What needs to be done: Each line of the data that mentions the string "This" needs to be identified and copied.

Given data:
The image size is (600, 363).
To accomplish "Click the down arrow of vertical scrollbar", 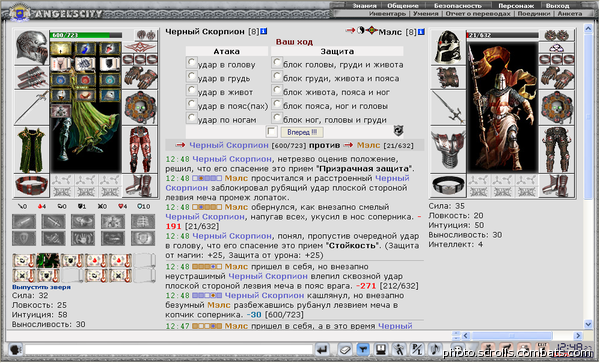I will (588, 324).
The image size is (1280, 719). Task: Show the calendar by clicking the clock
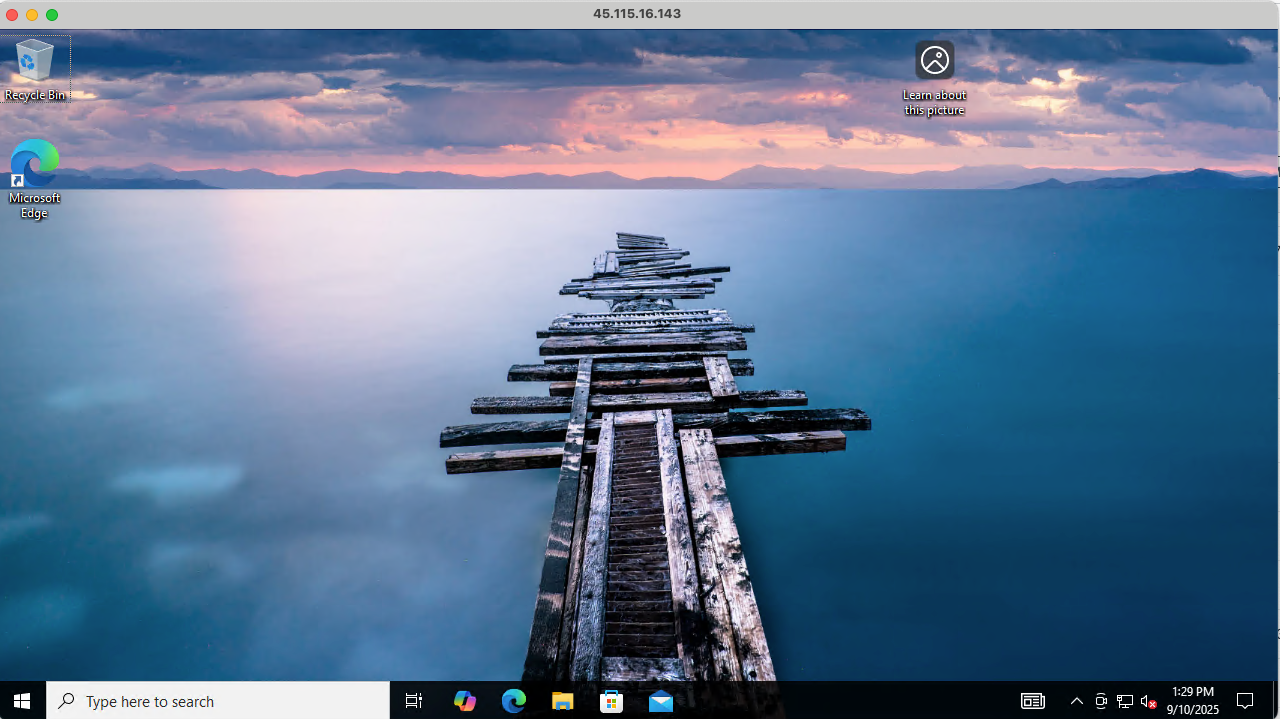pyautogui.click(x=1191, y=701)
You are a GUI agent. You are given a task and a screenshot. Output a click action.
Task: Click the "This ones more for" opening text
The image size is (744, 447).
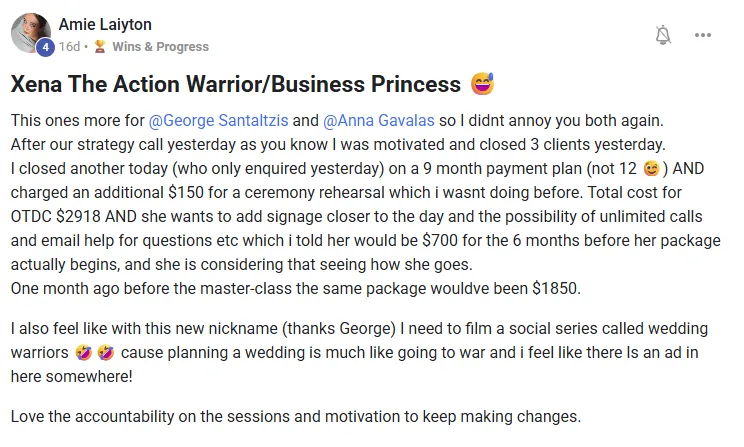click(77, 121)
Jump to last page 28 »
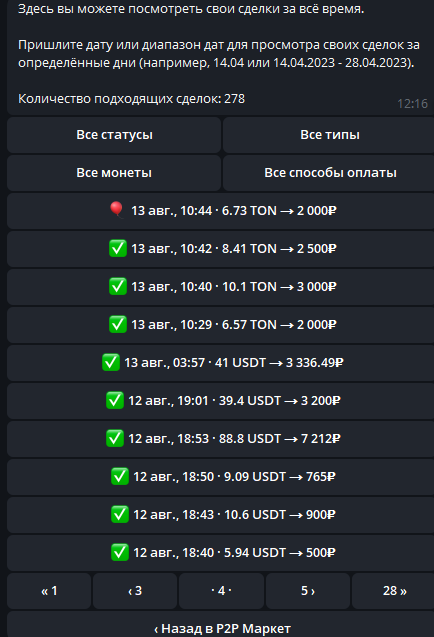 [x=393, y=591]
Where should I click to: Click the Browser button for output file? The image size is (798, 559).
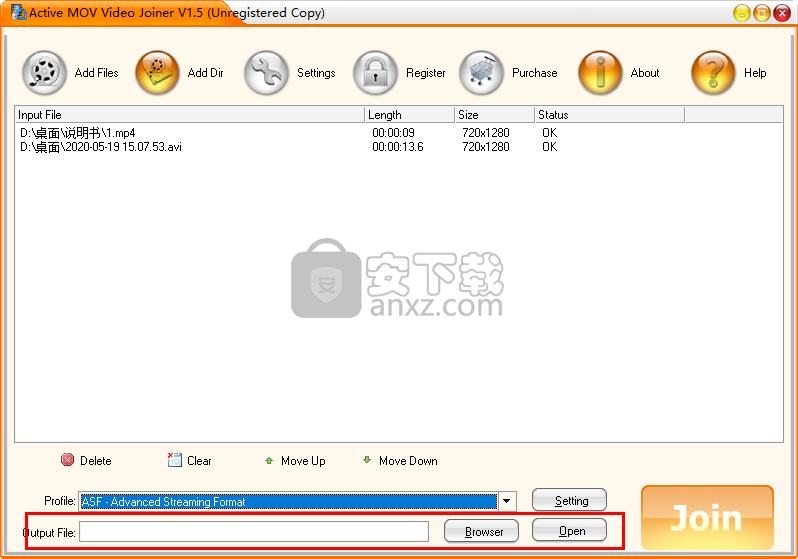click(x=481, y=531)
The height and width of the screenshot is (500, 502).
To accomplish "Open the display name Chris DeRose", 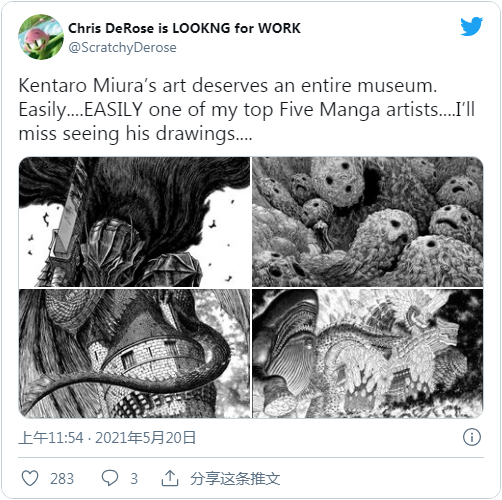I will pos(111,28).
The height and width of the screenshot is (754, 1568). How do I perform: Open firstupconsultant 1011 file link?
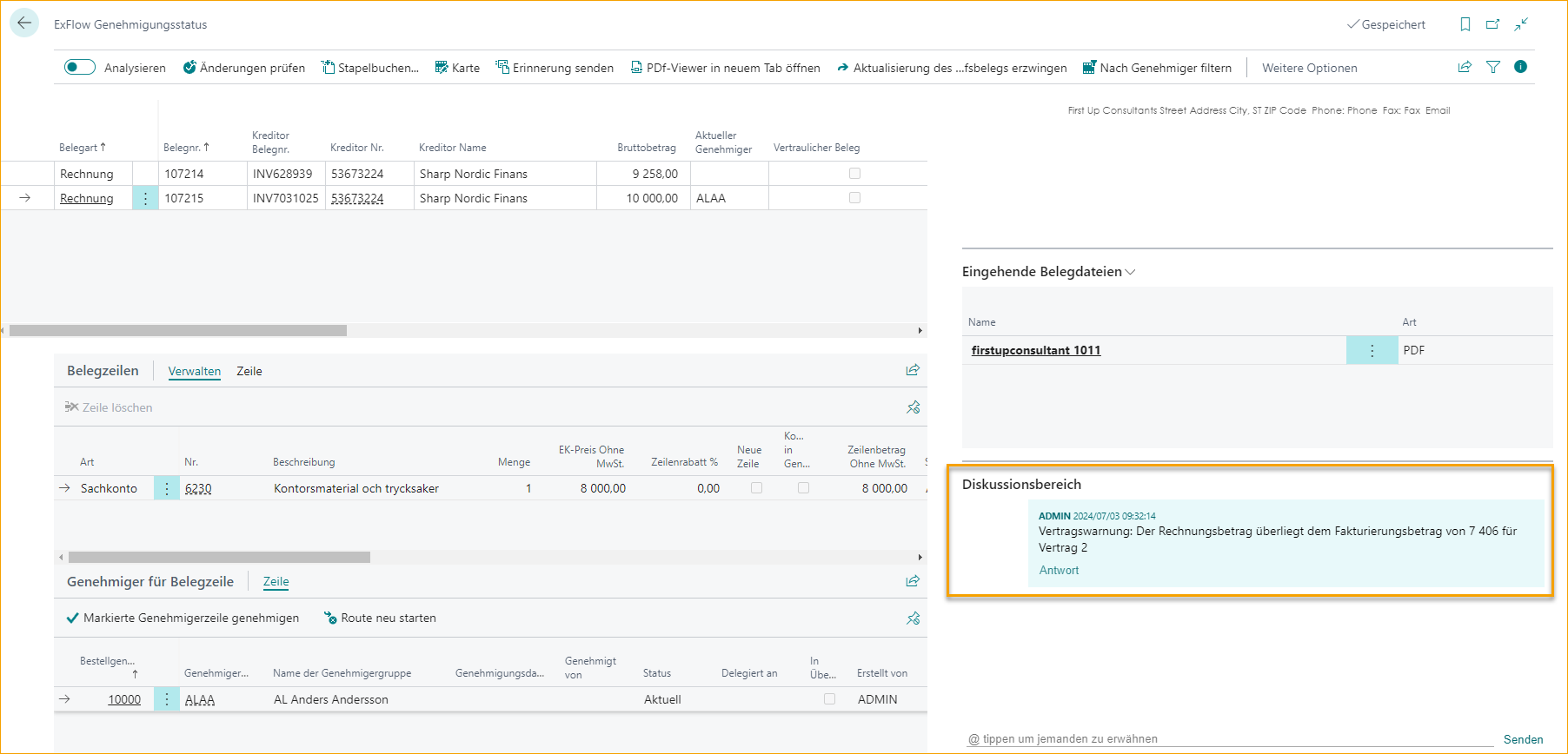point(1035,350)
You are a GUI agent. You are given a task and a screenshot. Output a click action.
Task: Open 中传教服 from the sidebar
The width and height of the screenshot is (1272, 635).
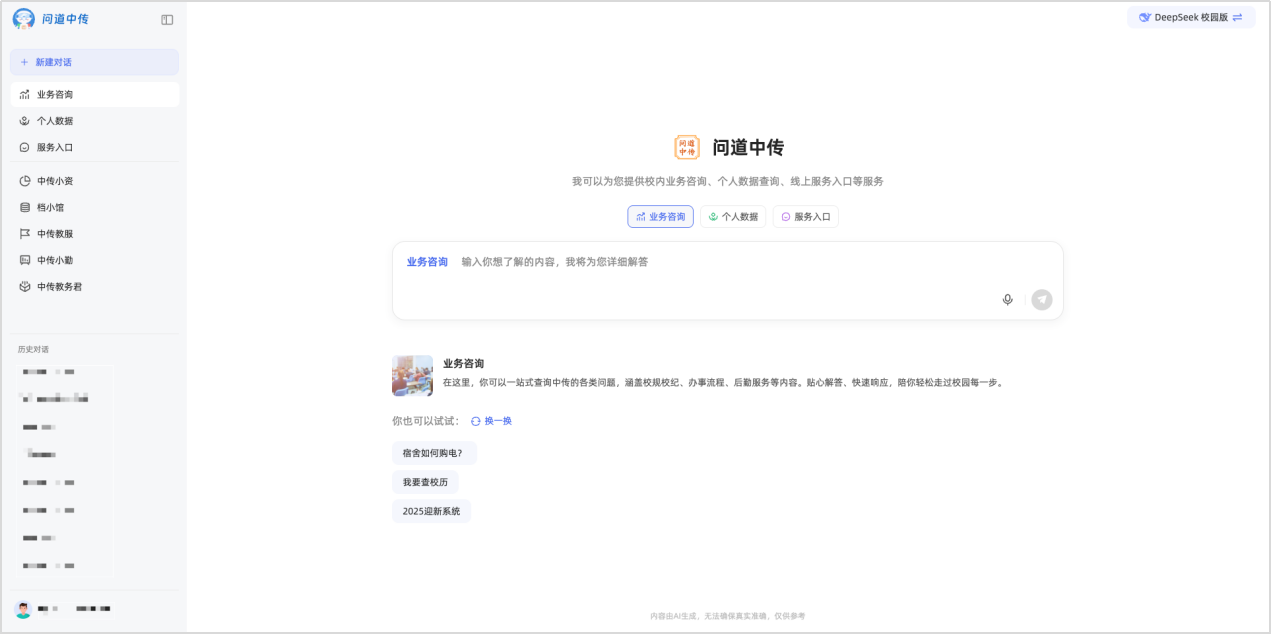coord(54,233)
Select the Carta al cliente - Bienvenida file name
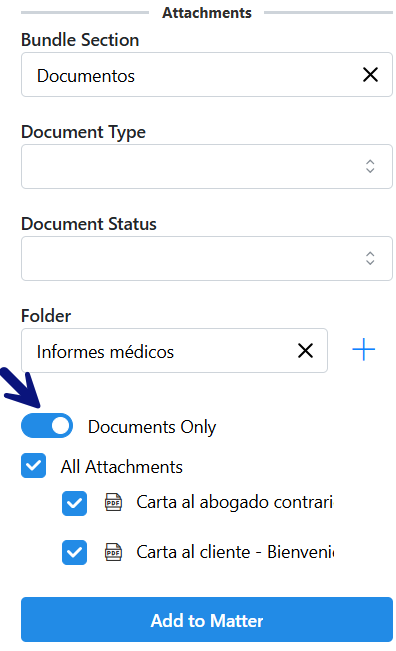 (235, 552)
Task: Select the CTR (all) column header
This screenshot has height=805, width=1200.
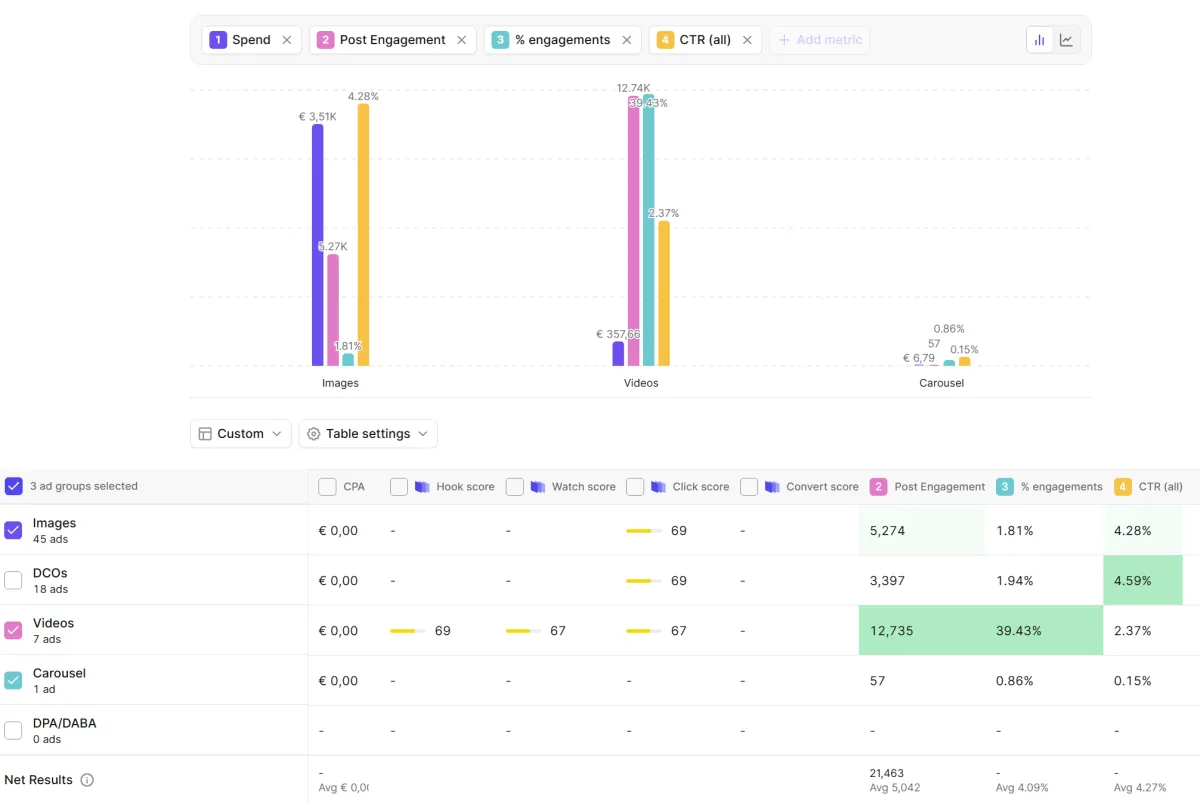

Answer for the task:
Task: Click the "This ones more for" opening text
This screenshot has height=805, width=1200.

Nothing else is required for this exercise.